Sure, unsafe pavement conditions result in some serious solo cyclist and solo pedestrian injuries. Since mid-2016, these have cost the city $23 million. But the big numbers are from crashes involving cars. Since mid-2016, these have cost the city over $100 million. So, if Englander and Krekorian are interested in reducing city liability, they should focus on where the real danger comes from on L.A. streets: drivers.

What should Englander and Krekorian do to respond to millions of dollars spent settling lawsuits stemming from unsafe streets?

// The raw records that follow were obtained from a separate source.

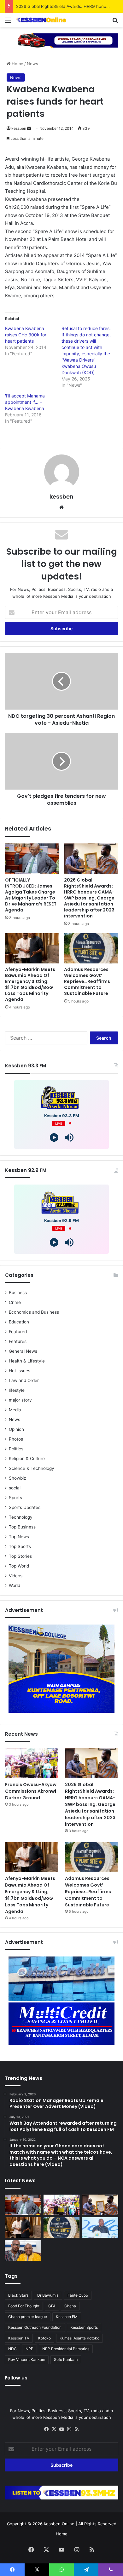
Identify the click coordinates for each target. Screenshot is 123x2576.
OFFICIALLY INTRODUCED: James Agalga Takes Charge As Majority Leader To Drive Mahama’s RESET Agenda (30, 895)
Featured (18, 1331)
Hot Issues (19, 1370)
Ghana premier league (27, 2316)
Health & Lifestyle (27, 1360)
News (32, 63)
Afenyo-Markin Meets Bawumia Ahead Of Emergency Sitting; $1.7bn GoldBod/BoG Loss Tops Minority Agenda (30, 984)
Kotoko (44, 2338)
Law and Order (24, 1380)
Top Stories (20, 1556)
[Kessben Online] (41, 20)
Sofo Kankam (66, 2359)
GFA (52, 2306)
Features (17, 1341)
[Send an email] (29, 128)
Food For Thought (23, 2306)
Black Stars (18, 2295)
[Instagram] (69, 2429)
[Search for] (115, 22)
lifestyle (17, 1390)
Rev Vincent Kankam (26, 2359)
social (14, 1487)
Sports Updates (24, 1507)
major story (20, 1399)
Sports (15, 1497)
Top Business (22, 1526)
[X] (54, 2429)
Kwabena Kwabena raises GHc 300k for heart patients (25, 335)
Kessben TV (18, 2338)
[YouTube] (61, 2429)
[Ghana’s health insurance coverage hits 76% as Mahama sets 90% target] (100, 2227)
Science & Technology (31, 1468)
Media (15, 1409)
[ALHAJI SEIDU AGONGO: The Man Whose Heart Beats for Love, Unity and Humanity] (23, 2250)
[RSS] (76, 2429)
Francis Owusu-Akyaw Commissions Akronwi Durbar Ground (30, 1791)
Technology (20, 1517)
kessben (18, 128)
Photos (16, 1439)
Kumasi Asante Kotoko (79, 2338)
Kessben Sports (84, 2327)
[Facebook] (46, 2429)
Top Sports (20, 1546)
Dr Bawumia (48, 2295)
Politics (16, 1448)
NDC (12, 2348)
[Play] (54, 1137)
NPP (29, 2348)
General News (23, 1351)
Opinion (16, 1429)
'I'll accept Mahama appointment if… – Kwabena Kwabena (25, 402)
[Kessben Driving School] (61, 40)
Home (16, 63)
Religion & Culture (27, 1458)
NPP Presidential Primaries (65, 2348)
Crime (15, 1302)
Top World (19, 1565)
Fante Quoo (77, 2295)
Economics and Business (34, 1312)
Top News (19, 1536)
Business (18, 1292)
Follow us (16, 2377)
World (14, 1585)
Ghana (70, 2306)
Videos (15, 1575)
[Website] (61, 507)
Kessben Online (59, 2523)
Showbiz (17, 1478)
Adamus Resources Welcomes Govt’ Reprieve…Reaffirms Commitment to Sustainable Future (87, 981)
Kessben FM (67, 2316)
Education (19, 1321)
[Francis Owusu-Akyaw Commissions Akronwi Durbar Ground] (31, 1763)
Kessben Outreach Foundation (35, 2327)
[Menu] (8, 22)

Here are three recommendations:

  1. Support Vision Zero: The city’s Vision Zero program is, of course, already working to end traffic crashes causing deaths and serious injuries. While Englander and Krekorian have supported some Vision Zero policies and funding in the past, they have not championed Vision Zero. Especially regarding streets in the Valley (which appears to be over-represented in these car-crash lawsuits), Englander and Krekorian should get behind engineering and enforcement efforts. Instead, Krekorian has impeded projects that would have made Lankershim Boulevard safer. Englander championed Reseda Boulevard Great Streets improvements and should get behind extending these from Parthenia to Victory as identified as a priority segment in the Vision Zero Action Plan. All councilmembers should respond to crashes and lawsuits by making streets safer for all users.
  2. Stop Widening Streets: Despite an estimated $3-4 billion backlog for L.A. City street maintenance, the city continues to widen streets that it cannot afford to maintain. Widening is bad for numerous reasons, including increasing speeds which increase crash severity and liability. Similar to what was approved for downtown, the council should pass a citywide moratorium on automatically widening streets, instead widening only on an as-needed basis.
  3. Coordinate Paving To Maintain Safe Bicycle Facilities: Krekorian’s motion acknowledges that “[b]ecause of cyclist’s increased vulnerability, the City should ensure that street conditions are maintained, to the greatest extent possible, in sufficiently good repair to reduce hazards, especially in bike lanes.” The city actually already approved this policy, as part of the city’s approved 2010 Bike Plan. The plan (Policy 2.3.5 – p.92) commits the city’s Bureau of Public Works to “Maintain safe bikeways through regular inspection and maintenance” including “prioritize paving on [bike] Network streets” and “repair/removal of potential hazards, including… potholes, railroad crossings, inappropriate/unsafe storm drain grates, and gutter cracks,” and even to “Make the annual street paving schedule public and easily accessible on the Bureau of Street Services’ website.” This policy was approved by the city, but has not been implemented.
  • D Man

    “The city’s Vision Zero program is, of course, already working to end traffic crashes causing deaths and serious injuries.” And yet an LA Times opinion piece I read a few days ago said accidents are UP since they started Vision Zero. Get your lies straight guys.

  • Sludge

    The motion as proposed (that bike lanes be removed if/when found to have a PCI of 85 or lower) is a stew of false logic. The PCI method is an “Index” of samples. It is not a check against every inch of the bike lane nor identifying every pothole. A bike lane that comes back with an index of 88, for example, might still have a dangerous condition that the City’s been made aware of that causes injury or death, for which the city is still liable. An A rating is not a shield against liability. While not a cure-all, we can and should protect one another as well as our tax dollars by reporting hazards to MyLA311 as soon as possible after they are encountered – then follow up by providing the ticket # to the council office.

  • Michael Cahn

    a compelling piece of research, thanks!